Like the night we brought Gia home from the hospital and I realized the ONE THING I didn’t have was a nasal aspirator and suddenly Will was sure her nose sounded “stuffy”. How we both simultaneously started panicking and pacing and his parents ran over with three different nasal aspirators and we called ask-a-nurse and they basically laughed at us over the phone and told us to get some sleep.
Or a couple days after that when Will was changing Gia’s diaper as I was sitting, preparing for the ridiculously complex task of breastfeeding a newborn, and she had explosive diarrhea that shot across the room onto my gorgeous white silk robe I had been given as a post-partum gift and hadn’t even got to wear yet. Time froze still for a second as I looked at Will and then Gia and then Will and then the robe. And then we simultaneously burst into laughter and I shook as I begged him to stop laughing because it was making me laugh and laughing was hurting my stitches and Gia just lay there and looked around the room like explosive diarrhea onto brand new white robes happened all the time and what was so funny?

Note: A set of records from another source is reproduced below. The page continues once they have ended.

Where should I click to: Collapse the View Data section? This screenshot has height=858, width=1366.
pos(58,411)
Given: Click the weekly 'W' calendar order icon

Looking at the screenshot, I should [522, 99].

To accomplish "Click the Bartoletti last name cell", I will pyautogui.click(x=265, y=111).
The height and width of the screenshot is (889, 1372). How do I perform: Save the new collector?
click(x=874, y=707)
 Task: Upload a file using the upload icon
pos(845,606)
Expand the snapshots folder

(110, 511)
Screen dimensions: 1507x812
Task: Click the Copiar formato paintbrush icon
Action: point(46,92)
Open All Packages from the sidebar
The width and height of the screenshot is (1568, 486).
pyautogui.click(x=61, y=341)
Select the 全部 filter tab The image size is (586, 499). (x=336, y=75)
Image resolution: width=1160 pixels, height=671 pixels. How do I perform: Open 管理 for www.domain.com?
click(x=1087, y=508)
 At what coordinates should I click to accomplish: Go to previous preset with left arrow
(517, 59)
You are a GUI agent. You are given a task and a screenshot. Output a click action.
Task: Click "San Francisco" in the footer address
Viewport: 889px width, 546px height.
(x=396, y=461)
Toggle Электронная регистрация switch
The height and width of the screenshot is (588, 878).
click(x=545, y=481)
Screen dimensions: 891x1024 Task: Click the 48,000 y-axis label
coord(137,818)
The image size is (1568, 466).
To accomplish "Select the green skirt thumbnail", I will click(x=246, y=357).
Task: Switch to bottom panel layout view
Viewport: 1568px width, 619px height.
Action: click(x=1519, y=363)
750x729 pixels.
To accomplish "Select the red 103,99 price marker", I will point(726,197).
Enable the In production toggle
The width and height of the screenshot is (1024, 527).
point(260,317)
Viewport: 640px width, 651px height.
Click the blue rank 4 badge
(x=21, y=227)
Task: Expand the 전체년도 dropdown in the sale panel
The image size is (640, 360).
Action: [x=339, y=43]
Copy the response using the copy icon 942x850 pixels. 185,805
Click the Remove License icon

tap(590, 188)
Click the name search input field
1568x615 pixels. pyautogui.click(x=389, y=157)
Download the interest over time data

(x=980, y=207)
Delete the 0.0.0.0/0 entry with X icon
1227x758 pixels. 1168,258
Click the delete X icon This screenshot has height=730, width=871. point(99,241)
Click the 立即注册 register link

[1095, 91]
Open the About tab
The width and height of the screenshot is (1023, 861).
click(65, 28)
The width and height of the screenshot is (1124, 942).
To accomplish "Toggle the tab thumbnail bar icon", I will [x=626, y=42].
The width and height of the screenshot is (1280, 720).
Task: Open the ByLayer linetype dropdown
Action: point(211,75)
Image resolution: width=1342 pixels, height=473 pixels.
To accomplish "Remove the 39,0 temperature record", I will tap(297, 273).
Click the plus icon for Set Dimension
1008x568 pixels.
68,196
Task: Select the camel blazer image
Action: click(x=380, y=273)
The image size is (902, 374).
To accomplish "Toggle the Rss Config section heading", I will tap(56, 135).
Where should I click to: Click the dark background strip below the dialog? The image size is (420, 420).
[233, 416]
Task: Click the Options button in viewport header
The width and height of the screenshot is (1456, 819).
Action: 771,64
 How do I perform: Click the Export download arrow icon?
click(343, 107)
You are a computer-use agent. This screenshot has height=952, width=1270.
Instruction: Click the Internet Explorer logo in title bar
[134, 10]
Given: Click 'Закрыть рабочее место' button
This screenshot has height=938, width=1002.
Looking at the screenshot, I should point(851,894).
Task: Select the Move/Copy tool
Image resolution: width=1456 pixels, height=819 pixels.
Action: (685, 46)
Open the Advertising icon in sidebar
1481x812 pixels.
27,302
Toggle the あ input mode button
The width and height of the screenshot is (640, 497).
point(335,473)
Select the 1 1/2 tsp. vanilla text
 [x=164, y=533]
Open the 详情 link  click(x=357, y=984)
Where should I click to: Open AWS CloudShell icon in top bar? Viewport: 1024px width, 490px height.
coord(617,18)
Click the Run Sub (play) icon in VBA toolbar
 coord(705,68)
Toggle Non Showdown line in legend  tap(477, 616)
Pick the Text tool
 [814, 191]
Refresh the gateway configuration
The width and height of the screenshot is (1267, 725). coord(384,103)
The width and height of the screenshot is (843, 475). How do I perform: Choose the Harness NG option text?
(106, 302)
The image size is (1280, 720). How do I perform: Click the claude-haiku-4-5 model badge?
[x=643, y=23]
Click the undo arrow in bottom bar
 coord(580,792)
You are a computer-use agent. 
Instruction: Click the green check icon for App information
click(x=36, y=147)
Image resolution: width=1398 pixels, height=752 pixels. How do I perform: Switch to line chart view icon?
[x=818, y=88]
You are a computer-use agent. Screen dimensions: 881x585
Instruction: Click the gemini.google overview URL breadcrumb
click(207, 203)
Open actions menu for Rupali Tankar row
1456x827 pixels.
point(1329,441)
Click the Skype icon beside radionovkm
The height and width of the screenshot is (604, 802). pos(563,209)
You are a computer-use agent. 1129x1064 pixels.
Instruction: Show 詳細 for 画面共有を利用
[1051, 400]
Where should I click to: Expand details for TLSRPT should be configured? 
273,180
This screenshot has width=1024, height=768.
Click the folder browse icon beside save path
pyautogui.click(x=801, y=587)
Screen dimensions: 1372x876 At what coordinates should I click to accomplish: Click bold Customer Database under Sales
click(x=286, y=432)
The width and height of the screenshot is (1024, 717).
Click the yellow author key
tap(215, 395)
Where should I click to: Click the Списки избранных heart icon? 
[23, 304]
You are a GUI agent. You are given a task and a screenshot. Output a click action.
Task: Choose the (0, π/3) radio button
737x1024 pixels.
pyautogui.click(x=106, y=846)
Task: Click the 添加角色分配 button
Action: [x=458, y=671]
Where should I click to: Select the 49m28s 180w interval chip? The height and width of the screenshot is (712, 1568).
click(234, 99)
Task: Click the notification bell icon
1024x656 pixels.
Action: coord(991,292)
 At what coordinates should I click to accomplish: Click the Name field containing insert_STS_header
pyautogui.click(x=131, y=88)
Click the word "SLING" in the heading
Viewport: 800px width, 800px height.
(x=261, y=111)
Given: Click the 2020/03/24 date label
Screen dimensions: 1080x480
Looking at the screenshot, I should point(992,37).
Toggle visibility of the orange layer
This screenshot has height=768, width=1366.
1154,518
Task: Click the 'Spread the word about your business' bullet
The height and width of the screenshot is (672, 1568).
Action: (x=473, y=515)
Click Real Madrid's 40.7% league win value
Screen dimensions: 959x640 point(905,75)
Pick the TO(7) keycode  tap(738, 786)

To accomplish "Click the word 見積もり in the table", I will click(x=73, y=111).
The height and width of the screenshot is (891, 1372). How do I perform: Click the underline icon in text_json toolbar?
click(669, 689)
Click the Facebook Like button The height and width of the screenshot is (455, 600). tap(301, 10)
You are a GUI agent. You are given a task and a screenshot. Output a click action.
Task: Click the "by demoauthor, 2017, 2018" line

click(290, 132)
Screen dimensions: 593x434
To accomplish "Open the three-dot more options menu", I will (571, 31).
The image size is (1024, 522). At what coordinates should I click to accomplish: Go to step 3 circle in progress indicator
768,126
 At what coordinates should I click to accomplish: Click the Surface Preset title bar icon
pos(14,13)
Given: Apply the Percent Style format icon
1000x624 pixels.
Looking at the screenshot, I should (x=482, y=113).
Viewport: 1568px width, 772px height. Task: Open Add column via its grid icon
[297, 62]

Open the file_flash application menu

And I realize that a time is coming when it is just him and I again. Where we will revert back to Saturday sleep-ins and Sunday brunches, where he will wake up at least 2 hours before me and will always order ham and eggs if its available. Where over my citrus cocktail and his frosty beer we will reminisce about the nights where we played board games in the dark with whispers so as not to wake the baby. Where we will look back and laugh at all our “vacation” attempts with a baby and how terrible they were but what fun stories they provide us now.
A time is coming where we will realize that those early months, even years, the really hard ones, were the tulip planting times. They were the times of blisters and sore muscles and feeling like sometimes it would be really nice to just quit. Or take a break. Or let someone else plant the flowers. But we didn’t quit and didn’t take a break and we kept on planting the flowers. And we can already see that the stories about planting the flowers are going to be the best ones. The ones we tell our grandkids about with a twinkle in our eye because this story turns out so freaking beautiful, just like those flowers did.
These are times where we are poor in so many areas but are making memories that will keep us rich for the next 50 years. There are days I think I am living in paradise and days I feel like I’m closer to what Hell must feel like, but no days pass where I don’t think, man, I did something really right to get to have these days with my William and my baby girl.
So to that young, sweet couple in the picture – don’t worry. There will be tulips.